A very different view of this subject is taken by Major Carnac. In a letter to Clive, dated the 26th of February, 1763, he observes: "Mr. Vansittart's interview with the Nabob, instead of removing our grievances, has occasioned their being exceedingly multiplied and carried beyond sufferance. He, in conjunction with Mr. Hastings, without consulting the rest of the Board, established a set of regulations, whereby a duty of 9 per cent. is laid upon all articles of inland trade without exception; and the disputes of our gomastahs and others in our employ are subjected to the decisions of the Nabob's officers. These concessions are so evidently shameful and disadvantageous to us, that it is not to be conceived they could ever have been submitted to, except by persons who were bought into them; and, indeed, it is confidently asserted, and generally believed, that Mr. Vansittart got seven lacs by his visit to Mongyr. The members of the Council, then at Calcutta, passed a severe minute of censure upon the President's procedure, and summoned the absent members, in order to devise a speedy and effectual remedy for the complaints received from every quarter. They have been some time assembled, and have absolutely forbid the regulations being complied with, and have issued out orders to repel by force any insults that shall in future be offered, or obstructions to our trade. It is, indeed, high time," he adds, "to overset the ruinous system which Mr. Vansittart has so industriously endeavoured to establish: by a strange contradiction, he deposes one Nabob under pretence of mal-administration, and then asserts the successor to be independent, and master of his own actions, and uses all possible means to render him so, and to increase his power.

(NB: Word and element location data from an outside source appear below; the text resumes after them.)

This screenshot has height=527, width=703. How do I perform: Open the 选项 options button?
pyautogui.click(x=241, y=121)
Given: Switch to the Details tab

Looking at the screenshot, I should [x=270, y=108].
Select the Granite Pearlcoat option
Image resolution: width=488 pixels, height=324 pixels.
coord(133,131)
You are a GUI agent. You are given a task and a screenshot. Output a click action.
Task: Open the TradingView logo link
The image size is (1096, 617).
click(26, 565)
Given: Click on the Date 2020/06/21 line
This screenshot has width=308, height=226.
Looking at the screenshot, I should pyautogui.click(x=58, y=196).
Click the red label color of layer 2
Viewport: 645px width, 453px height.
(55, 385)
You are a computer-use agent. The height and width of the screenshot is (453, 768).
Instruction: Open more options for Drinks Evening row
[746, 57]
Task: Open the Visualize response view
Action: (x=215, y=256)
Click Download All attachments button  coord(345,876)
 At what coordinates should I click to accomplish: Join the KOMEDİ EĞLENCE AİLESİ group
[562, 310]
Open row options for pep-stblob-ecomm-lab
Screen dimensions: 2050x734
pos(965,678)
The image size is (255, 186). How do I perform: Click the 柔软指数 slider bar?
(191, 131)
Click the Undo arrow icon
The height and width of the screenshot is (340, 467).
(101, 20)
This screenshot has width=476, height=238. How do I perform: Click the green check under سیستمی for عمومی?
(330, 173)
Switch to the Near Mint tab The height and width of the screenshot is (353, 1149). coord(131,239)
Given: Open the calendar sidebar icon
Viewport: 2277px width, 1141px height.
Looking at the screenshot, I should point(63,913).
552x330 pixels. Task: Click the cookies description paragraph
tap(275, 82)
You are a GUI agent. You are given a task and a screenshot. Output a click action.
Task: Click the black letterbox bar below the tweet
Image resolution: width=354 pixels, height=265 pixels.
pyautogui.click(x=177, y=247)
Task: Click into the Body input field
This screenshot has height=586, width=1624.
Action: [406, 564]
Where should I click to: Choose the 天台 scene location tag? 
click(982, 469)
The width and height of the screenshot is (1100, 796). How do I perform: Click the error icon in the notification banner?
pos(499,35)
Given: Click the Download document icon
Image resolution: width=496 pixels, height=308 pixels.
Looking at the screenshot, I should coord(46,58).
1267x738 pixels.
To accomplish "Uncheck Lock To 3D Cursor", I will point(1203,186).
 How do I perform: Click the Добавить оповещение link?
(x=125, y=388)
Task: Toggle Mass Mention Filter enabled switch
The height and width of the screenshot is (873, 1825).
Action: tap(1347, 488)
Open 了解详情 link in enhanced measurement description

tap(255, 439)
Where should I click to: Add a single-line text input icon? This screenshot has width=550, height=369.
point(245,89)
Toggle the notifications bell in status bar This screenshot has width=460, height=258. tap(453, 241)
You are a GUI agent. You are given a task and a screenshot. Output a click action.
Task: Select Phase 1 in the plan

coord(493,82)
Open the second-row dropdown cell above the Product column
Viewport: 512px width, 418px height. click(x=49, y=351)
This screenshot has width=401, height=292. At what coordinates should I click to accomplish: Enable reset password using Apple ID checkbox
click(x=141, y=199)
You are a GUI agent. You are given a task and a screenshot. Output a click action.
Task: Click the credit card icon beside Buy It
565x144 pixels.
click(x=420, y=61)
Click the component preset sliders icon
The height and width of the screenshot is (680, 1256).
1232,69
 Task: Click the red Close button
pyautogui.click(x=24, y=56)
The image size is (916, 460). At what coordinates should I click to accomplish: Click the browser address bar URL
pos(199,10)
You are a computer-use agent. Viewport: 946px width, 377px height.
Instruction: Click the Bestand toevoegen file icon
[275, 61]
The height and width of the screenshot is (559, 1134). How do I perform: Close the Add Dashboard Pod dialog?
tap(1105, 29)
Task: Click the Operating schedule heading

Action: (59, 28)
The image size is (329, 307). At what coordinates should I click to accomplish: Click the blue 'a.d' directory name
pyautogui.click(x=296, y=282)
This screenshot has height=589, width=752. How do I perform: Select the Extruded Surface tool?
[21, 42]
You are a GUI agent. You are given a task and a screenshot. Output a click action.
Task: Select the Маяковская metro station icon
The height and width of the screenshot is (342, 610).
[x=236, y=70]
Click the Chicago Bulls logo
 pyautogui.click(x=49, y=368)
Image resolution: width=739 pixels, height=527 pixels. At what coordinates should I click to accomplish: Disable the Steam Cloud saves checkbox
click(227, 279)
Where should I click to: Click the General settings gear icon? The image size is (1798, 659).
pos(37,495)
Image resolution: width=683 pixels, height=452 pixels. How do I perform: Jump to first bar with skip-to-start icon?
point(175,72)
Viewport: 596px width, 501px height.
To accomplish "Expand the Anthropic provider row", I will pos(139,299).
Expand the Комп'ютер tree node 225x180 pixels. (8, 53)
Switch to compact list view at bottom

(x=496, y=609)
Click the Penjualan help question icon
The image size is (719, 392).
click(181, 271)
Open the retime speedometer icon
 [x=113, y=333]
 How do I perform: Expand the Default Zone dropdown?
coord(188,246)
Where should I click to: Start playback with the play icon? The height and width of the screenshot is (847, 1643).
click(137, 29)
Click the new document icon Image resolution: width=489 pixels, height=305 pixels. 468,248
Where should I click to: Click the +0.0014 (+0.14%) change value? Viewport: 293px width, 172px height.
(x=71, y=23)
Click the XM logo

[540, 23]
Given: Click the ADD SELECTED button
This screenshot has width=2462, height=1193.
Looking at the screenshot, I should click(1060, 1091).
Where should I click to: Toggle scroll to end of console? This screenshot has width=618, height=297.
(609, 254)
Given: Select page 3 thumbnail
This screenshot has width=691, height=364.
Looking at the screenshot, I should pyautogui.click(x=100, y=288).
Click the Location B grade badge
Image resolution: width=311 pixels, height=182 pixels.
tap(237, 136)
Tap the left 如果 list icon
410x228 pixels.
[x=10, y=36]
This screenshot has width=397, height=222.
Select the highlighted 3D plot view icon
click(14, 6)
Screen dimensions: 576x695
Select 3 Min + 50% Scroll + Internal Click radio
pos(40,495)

We have so sensibly felt the ill use made thereof by Cossim Ali Khan, that the man must be wilfully blind who does not see the necessity of immediately checking his career, and the consequences that must result from his being suffered to run on." From these observations, it may safely be concluded, that the gallant Major was a better soldier than statesman.
[221]. The following letter, dated the 15th of June, 1763, which we find entered in the copy book of Mr. Amyatt, was meant to report to Mr. Vansittart the failure of his mission. The original never reached its destination. "I am favoured with yours of the 8th and 9th instant. We waited on the Nabob, and delivered him your letter: he was highly incensed, and expressed great contempt for us and our forces, and told us he expected nothing else than a war; that we might go and remain at our tents till we received the Council's orders, and then signify the same to him by writing—which he supposed would be much the same as your letters to him; if so, he should dismiss us, but expected Mr. Hay to remain a hostage till those prisoners we had of his were released. The stopping our arms is not equal to the seizing his aumils, he says; and our troops being in his pay, they shall not remain at Patna; and peace or war depended on their removal, which he found would not be the case. All my endeavours to establish a friendship and confidence have been in vain; nor can I convince him we did not intend breaking with him, or to disgrace him by being obliged to seize his aumils, but necessitated so to do. He seemed inclined to quarrel, or rather resolved we shall have no influence, or free intercourse, or trade through his country, but what he pleases. I have had a very disagreeable time with him, and shall be heartily glad when free from this embassy, which I have, to the utmost of my power, endeavoured to conclude, in bringing about a lasting peace and friendship, and reconcile the Nabob to every body; but to no purpose, nor can it be effected."
[222]. 1763.
[223]. A well-informed friend of the author remarks, that he was not a German, but a Frenchman or Swiss, of the name of Sombre, which, perhaps, had been his nom-de-guerre when in the French service.
[224]. Cossim Ali was his son-in-law.
[225]. Mr. Vansittart, in his communications with the Nabob, rejected this present previous to the treaty, as it might appear the price of its stipulations: but he intimated, at the same time, that there would be no objection to such present after the obligations of the treaty were fulfilled. The following is a list of the presents acknowledged to have been received on this occasion:—
| Mr. Vansittart | rupees 500,000 | £58,333 |
| Mr. Sumner | 240,000 | 28,000 |
| Mr. Holwell | 270,000 | 30,937 |
| Mr. M'Guire | 180,000 | 20,625 |
| Mr. Smyth | 134,000 | 15,354 |
| Major Yorke | 134,000 | 15,354 |
| General Caillaud | 200,000 | 22,916 |
| Mr. M'Guire | 75,000 | 8,750 |
| ———— | ||
| £200,269 | ||
| ———— |
Vide Parl. Reports, vol. iii. p. 311.
[226]. This protest, which is in the form of a letter, is dated the 11th of March, 1762.—Vide Parl. Rep., vol. iii. p. 252.
[227]. Messrs. Holwell, Pleydell, Sumner, and M'Guire.